Selon le magistrat, les pôles judiciaires spécialisés sont issus d’une réflexion menée par le RENAMAH à la suite d’un colloque international organisé à l’hôtel Karibe, réunissant des magistrats venant de plusieurs pays. Ces structures ont été conçues afin de se consacrer aux enquêtes et aux instructions liées aux crimes graves, à l’organisation des procès sur les crimes violents ainsi qu’à la lutte contre la criminalité dans la société.
Loubens Elysée souligne également que les magistrats affectés à ces pôles doivent disposer des moyens nécessaires pour accomplir efficacement leur travail. Il précise que les critères de sélection reposent notamment sur les compétences, les qualifications académiques, l’expérience professionnelle et l’intégrité des candidats. Il informe par ailleurs que le Conseil supérieur du pouvoir judiciaire (CSPJ) a déjà procédé au choix d’une première cohorte de magistrats.
Cependant, le responsable du RENAMAH estime que le décret de 2025 encadrant les pôles judiciaires spécialisés présente certaines limites. Il rappelle que ce texte restreint actuellement leur compétence à la juridiction de Port-au-Prince. Une situation qui, selon lui, pourrait réduire considérablement le nombre de dossiers traités par ces structures.

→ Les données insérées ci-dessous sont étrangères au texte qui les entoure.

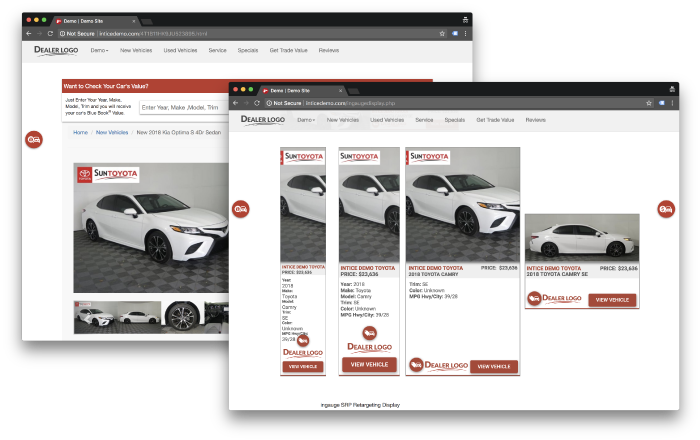This screenshot has height=440, width=700.
Task: Click the right red car icon in front window
Action: 666,209
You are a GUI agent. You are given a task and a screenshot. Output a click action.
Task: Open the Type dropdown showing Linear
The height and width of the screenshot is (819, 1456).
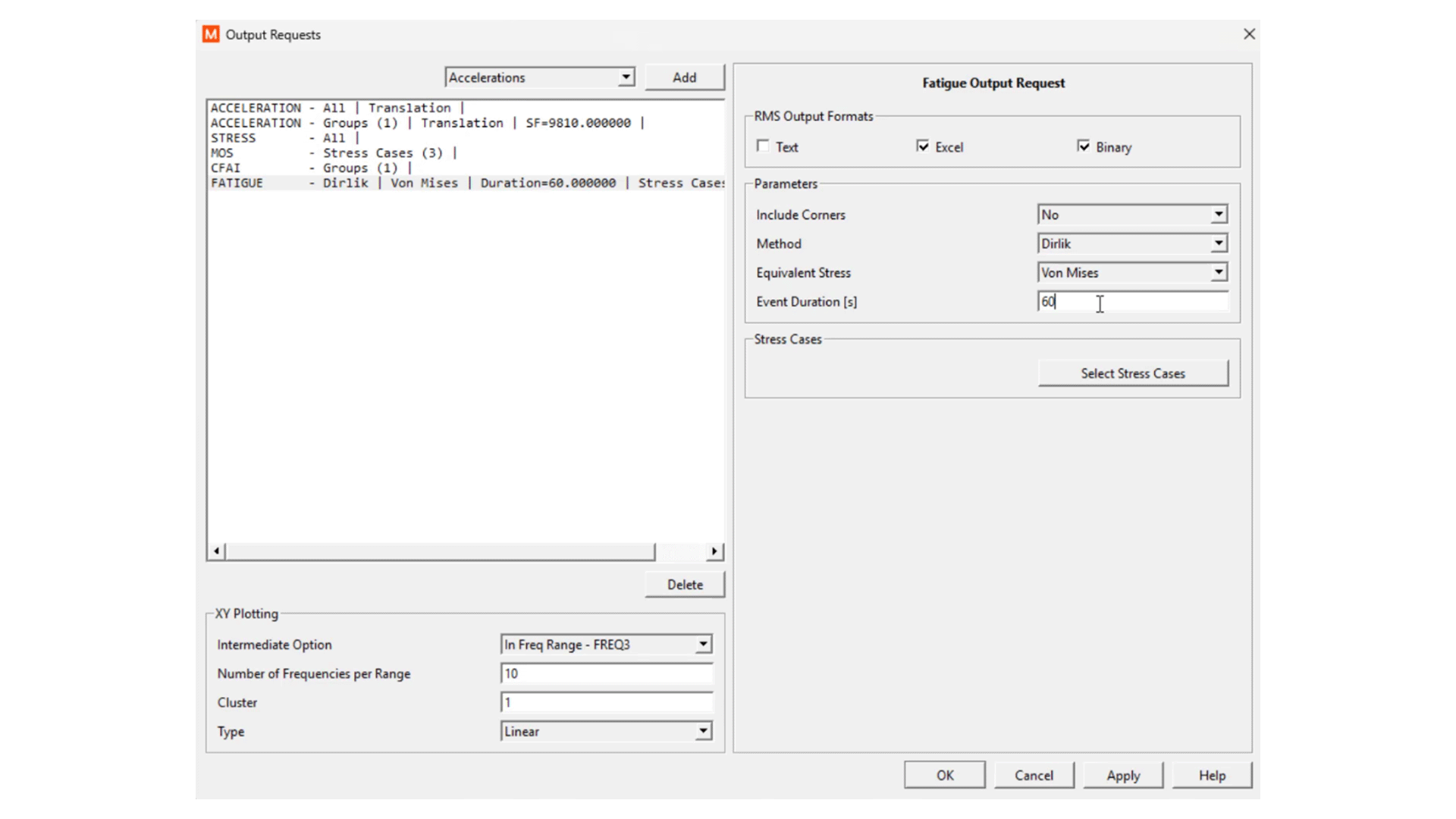701,731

Le magistrat estime qu’il serait nécessaire de modifier ce décret afin d’étendre les compétences des pôles judiciaires spécialisés à l’ensemble du territoire national. Pour lui, cette extension permettrait à ces structures de jouer pleinement leur rôle dans le traitement des crimes de masse et d’autres dossiers sensibles enregistrés dans plusieurs régions du pays.
Concernant la méthode de saisine, Loubens Elysée affirme qu’il ne sera pas difficile pour les dossiers d’arriver devant ces pôles, puisqu’il ne s’agit pas d’une nouvelle juridiction judiciaire. Il précise que le Doyen du Tribunal de Première Instance de Port-au-Prince ainsi que le Commissaire du gouvernement près ce tribunal continueront d’assurer l’administration des dossiers.
Abordant enfin le contexte sécuritaire du pays, le magistrat reconnaît que l’insécurité affecte lourdement le fonctionnement des institutions. Toutefois, il estime que les pôles judiciaires spécialisés peuvent produire des résultats concrets si les autorités acceptent de mettre à leur disposition les ressources humaines et matérielles nécessaires à leur bon fonctionnement. Selon lui, ces structures pourraient jouer un rôle important dans le traitement des dossiers liés aux crimes de masse en Haïti.